# TEXTO SELECIONADO

Andar com pezinhos de lã

A vida é um stress. A vida de todas as pessoas é um stress, desengane-se quem pensa o contrário, a diferença entre uns e outros é apenas e só uma, a forma como se lida com o stress.

Não sei de onde apareceu a moda de compararmos vidas, mas a verdade é que comparamos tudo para o bem e para o mal e o grau de stress é um tema recorrente de comparação, porque há pessoas que acham sempre que a sua vida é mais stressante ou mais atribulada que a dos outros, curiosamente e salvo raras exceções, são precisamente as pessoas que têm a vida “mais facilitada” que mais se queixam, quando pessoas com empregos de mais parecem trabalho escravo, problemas de saúde, muitas vezes problemas financeiros e até problemas familiares colocam uma cara alegre porque viver só por si é motivo de alegria. Perdoem-me a comparação, mas há casos gritantes.

Cada um lida com as suas dores e os seus problemas à sua maneira, mas é irritante lidarmos com pessoas que são incapazes de ver que os outros também têm problemas, mas há algum adulto que não tenha problemas?

Há pessoas que são críticas, que para lidarmos com elas temos de estrategicamente andar com pezinhos de lã em cima de ovos, não vá existir um ruído mais alto ou estalar uma casca, a questão é que se conseguimos fazer isso durante algum tempo, haverá um dia em que nos cansamos e batemos no chão de salto e esmagamos todos os ovos.

Por outro lada há outras que podem aparecer de olheiras até ao umbigo, de ar cansando e semblante carregado que nunca são levadas a sério, mesmo quando se queixam uma vez por ano, não sei se será por falta de lamúrias, talvez pensem que anda sempre feliz e contente e que por um dia mais cansativo já parece um farrapo é porque está mal habituada.

# REGISTOS DE DADOS

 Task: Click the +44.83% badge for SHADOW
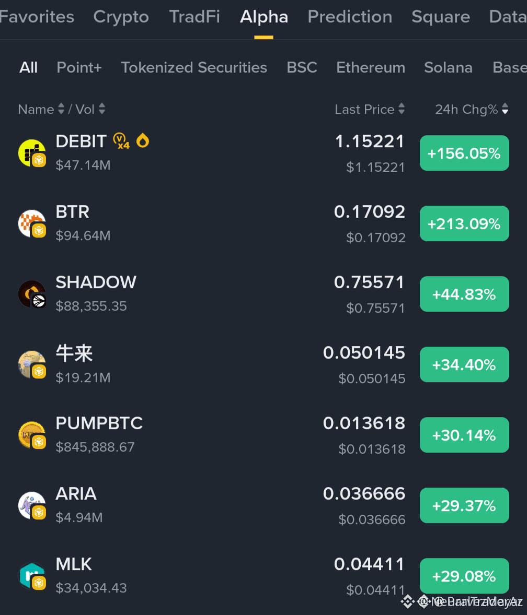(464, 294)
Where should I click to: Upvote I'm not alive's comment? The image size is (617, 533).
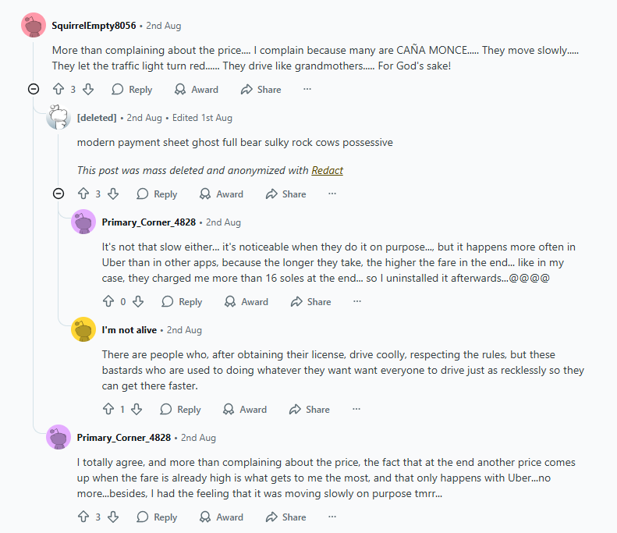point(108,410)
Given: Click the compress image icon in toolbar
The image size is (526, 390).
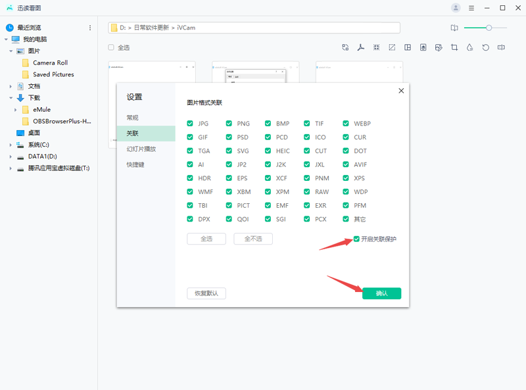Looking at the screenshot, I should pyautogui.click(x=376, y=47).
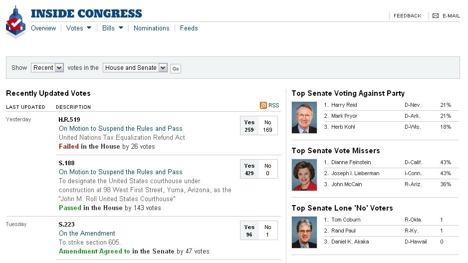Image resolution: width=468 pixels, height=263 pixels.
Task: Click the E-mail envelope icon
Action: [436, 16]
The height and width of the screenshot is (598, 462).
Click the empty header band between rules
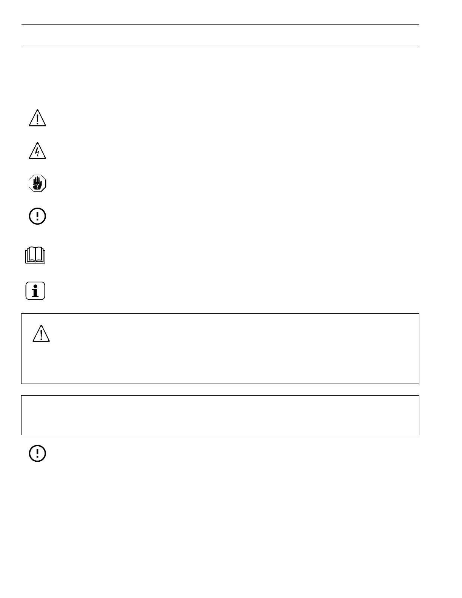220,35
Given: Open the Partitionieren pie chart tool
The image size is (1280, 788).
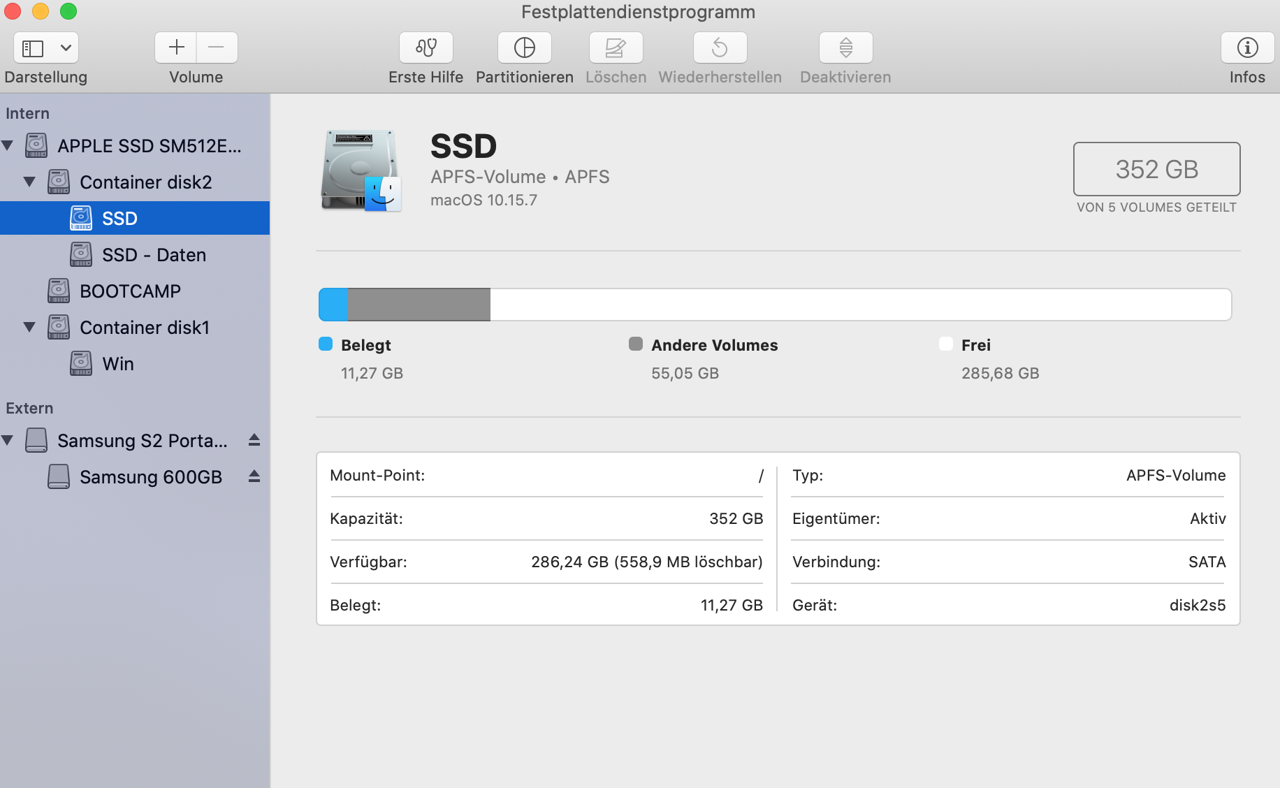Looking at the screenshot, I should [524, 48].
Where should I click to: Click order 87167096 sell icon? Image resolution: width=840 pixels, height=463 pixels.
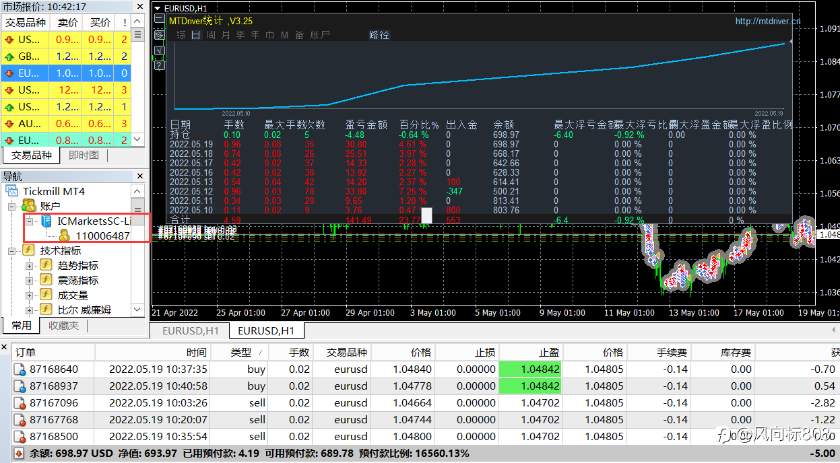pos(21,403)
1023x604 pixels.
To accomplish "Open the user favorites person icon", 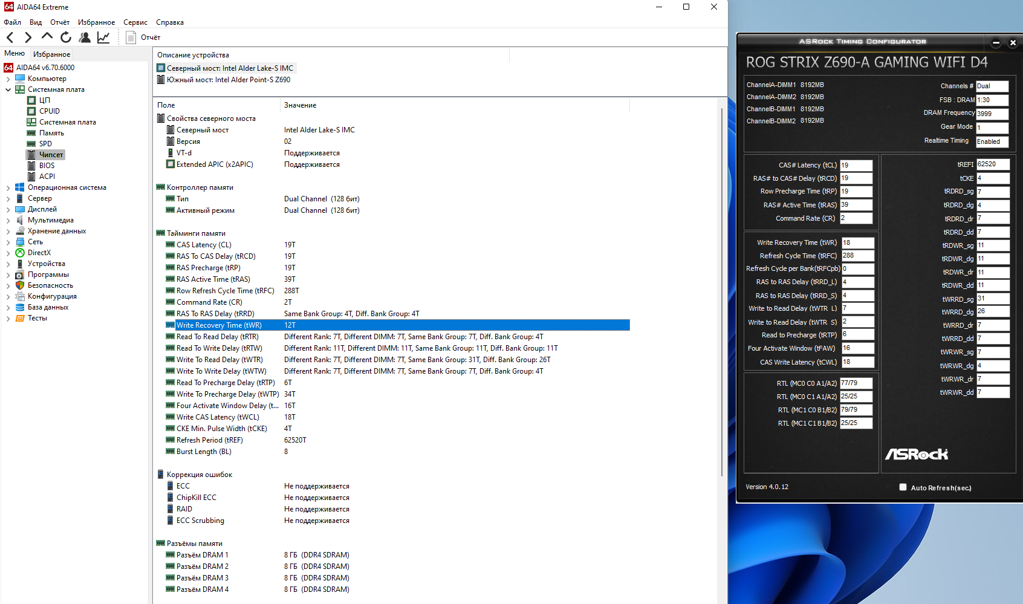I will tap(85, 37).
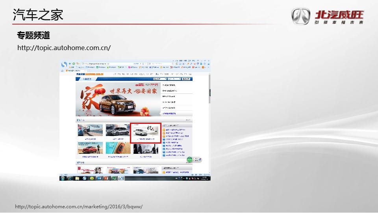378x213 pixels.
Task: Click the topic.autohome.com.cn URL on the slide
Action: tap(64, 48)
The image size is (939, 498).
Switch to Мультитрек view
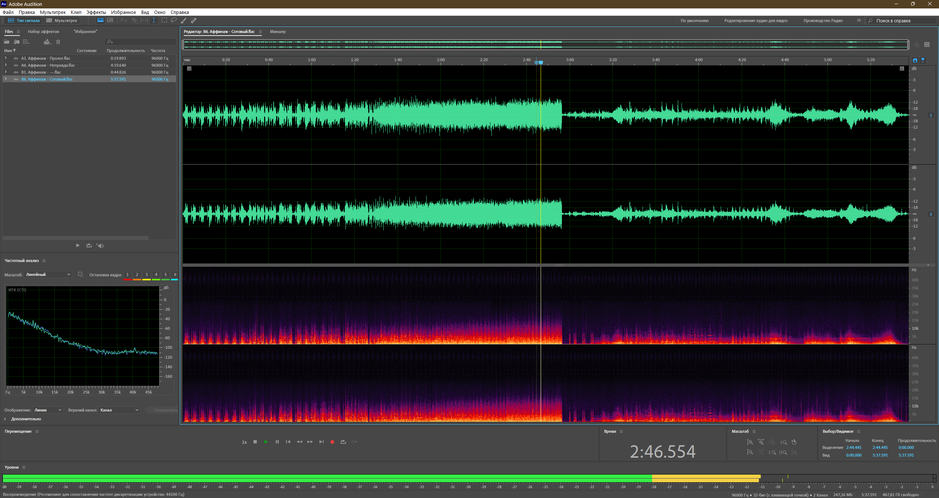click(x=62, y=21)
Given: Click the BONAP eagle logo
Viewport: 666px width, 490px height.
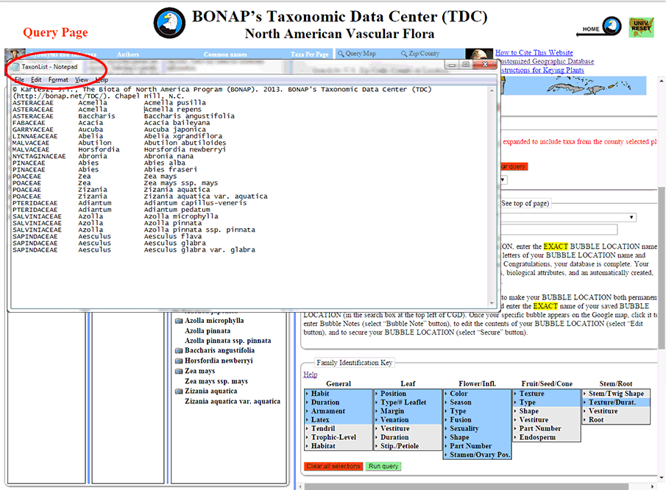Looking at the screenshot, I should 170,24.
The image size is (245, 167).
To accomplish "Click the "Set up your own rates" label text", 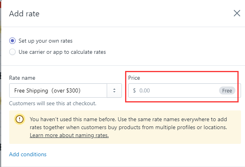I will 45,41.
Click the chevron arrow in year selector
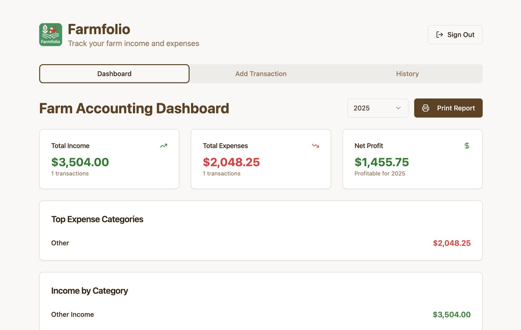The image size is (521, 330). tap(398, 108)
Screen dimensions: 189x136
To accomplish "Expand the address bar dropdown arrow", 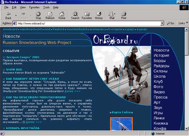I will [x=162, y=23].
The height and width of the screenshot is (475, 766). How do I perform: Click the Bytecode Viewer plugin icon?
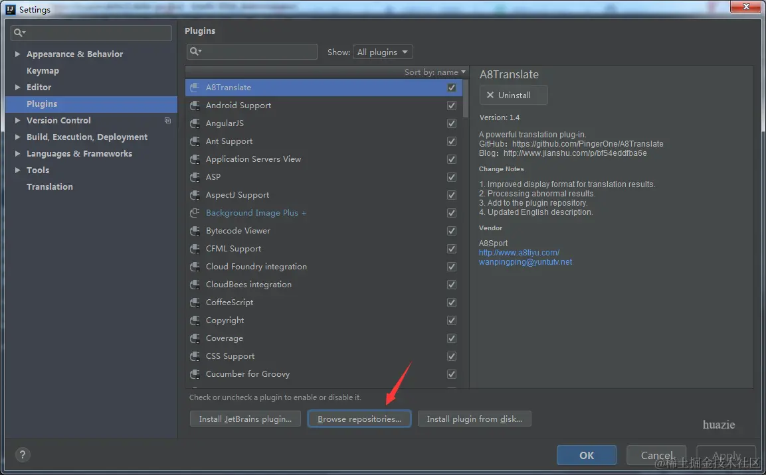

# EXERCÍCIOS
- 1) Enumere todas as expressões do texto sobre o stress em que a palavra "problemas" vem acompanhada de uma indicação do seu tipo.
- 2) No texto sobre o stress, troque "irritante" por "cansativo" e escreva de novo o trecho que começa em "Não sei de onde" e termina em "não tenha problemas?".

# RESPOSTAS ESCRITAS
- 1) problemas de saúde; problemas financeiros; problemas familiares

- 2)
Não sei de onde apareceu a moda de compararmos vidas, mas a verdade é que comparamos tudo para o bem e para o mal e o grau de stress é um tema recorrente de comparação, porque há pessoas que acham sempre que a sua vida é mais stressante ou mais atribulada que a dos outros, curiosamente e salvo raras exceções, são precisamente as pessoas que têm a vida “mais facilitada” que mais se queixam, quando pessoas com empregos de mais parecem trabalho escravo, problemas de saúde, muitas vezes problemas financeiros e até problemas familiares colocam uma cara alegre porque viver só por si é motivo de alegria. Perdoem-me a comparação, mas há casos gritantes.

Cada um lida com as suas dores e os seus problemas à sua maneira, mas é cansativo lidarmos com pessoas que são incapazes de ver que os outros também têm problemas, mas há algum adulto que não tenha problemas?